In July, Armenia initiated a brief round of skirmishing with its neighbor Azerbaijan. The two former Soviet republics have had uneasy relations since fighting a war in the 1990s, and the Kremlin has long backed Yerevan, while Baku maintains a more pro-Western orientation. Although Israel has stayed formally neutral in the latest round of the conflict, it has clear interests in it, as Emil Avdaliani explains:
Iran, located to Azerbaijan’s south, is Israel’s archnemesis, while Baku and Tehran have mixed relations. Diplomatic relations exist and bilateral economic contacts are extensive, [but] Baku is nevertheless apprehensive about Iranian moves that could complicate its position in the South Caucasus and Caspian Sea. All of this is heightened by Tehran’s concerns about the allegedly political aspirations of the Azeris in Iran. Tehran thinks that at an opportune moment, this minority might begin to talk of secession and a “Greater Azerbaijan” idea might emerge.
This is all hypothetical, but there is a high level of distrust between the two states. Consider, for example, Azerbaijan’s recent claim that Iran was sending trucks to Nagorno-Karabakh, [the Azeri territory long occupied by Armenia]. Baku summoned Iranian diplomats and accused Tehran of stoking the conflict over the land.

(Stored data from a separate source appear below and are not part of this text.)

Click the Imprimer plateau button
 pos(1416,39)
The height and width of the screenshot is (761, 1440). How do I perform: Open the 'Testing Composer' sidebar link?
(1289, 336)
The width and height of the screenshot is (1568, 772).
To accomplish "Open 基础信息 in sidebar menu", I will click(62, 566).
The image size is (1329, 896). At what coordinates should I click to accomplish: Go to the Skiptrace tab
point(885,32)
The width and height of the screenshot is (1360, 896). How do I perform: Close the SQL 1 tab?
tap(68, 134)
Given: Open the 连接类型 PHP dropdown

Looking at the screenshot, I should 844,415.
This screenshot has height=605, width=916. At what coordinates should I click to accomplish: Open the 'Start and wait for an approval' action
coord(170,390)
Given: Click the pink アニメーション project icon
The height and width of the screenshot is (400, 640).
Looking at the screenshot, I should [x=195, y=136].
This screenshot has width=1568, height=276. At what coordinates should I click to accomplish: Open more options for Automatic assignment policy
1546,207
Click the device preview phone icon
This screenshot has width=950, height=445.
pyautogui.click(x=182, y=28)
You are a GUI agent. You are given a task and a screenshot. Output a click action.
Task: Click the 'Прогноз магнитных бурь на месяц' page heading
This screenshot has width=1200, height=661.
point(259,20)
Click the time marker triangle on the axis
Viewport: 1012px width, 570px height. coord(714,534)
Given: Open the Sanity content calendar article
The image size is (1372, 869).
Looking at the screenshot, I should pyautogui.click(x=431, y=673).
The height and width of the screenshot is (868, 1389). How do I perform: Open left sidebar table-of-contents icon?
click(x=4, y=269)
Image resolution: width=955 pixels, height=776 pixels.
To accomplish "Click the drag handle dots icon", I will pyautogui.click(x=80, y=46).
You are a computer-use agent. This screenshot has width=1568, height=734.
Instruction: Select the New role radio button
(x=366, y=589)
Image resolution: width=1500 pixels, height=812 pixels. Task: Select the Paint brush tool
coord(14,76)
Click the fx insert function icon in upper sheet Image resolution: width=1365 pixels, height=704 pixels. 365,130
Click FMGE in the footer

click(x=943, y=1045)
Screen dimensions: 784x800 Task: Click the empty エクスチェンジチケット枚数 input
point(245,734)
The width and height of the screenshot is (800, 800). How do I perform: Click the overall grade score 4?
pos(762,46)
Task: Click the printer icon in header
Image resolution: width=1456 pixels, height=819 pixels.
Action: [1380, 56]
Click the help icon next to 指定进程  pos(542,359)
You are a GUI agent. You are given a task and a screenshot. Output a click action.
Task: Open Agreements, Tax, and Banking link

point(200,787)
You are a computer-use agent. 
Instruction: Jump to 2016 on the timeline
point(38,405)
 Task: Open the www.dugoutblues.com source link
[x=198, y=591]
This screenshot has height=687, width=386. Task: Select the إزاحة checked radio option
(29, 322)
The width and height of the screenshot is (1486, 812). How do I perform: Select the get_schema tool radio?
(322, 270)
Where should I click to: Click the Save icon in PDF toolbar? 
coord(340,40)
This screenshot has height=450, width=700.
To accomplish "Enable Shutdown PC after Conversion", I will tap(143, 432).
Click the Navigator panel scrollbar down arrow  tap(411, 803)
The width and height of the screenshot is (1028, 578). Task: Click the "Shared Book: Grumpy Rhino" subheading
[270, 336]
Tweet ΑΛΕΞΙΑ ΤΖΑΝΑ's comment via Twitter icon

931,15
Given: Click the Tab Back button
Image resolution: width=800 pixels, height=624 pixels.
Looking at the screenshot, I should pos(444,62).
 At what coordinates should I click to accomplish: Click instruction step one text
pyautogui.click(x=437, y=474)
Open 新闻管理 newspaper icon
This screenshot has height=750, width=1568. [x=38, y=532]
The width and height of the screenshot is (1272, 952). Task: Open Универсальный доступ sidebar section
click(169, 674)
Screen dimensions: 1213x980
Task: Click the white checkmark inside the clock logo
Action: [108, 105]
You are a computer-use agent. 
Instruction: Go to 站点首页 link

This state of affairs naturally makes Israel a comfortable partner for Azerbaijan. Moreover, from Jerusalem’s perspective, Azerbaijan’s geographic position on Iran’s border makes it an ideal site for the gathering of strategic intelligence. Media sources claim that Israel helped Baku build electronic intelligence-gathering stations along the Azerbaijani border with Iran in the 1990s.